GitScrum Prioritization

Priority Features

GITSCRUM PRIORITIZATION
═══════════════════════

PRIORITY FIELD:
─────────────────────────────────────
Task → Priority
├── Critical
├── High
├── Medium
├── Low
└── Custom levels available

ORDERING:
─────────────────────────────────────
Backlog → Drag to reorder
├── Stack rank visually
├── Top = highest priority
├── Drag and drop
└── Saved automatically

PRIORITY VIEWS:
─────────────────────────────────────
Filter by:
├── Priority level
├── Custom fields
├── Labels (MoSCoW tags)

Given task >> In the GitScrum prioritization text, what does an item's position at the top of the backlog indicate?

Data lines >>

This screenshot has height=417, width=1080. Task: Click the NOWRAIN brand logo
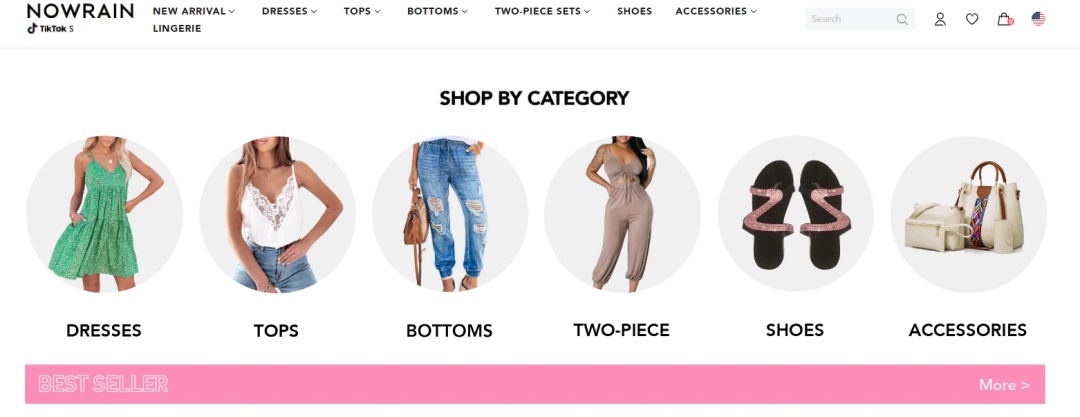[x=80, y=11]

Exercise output >> It has the highest priority.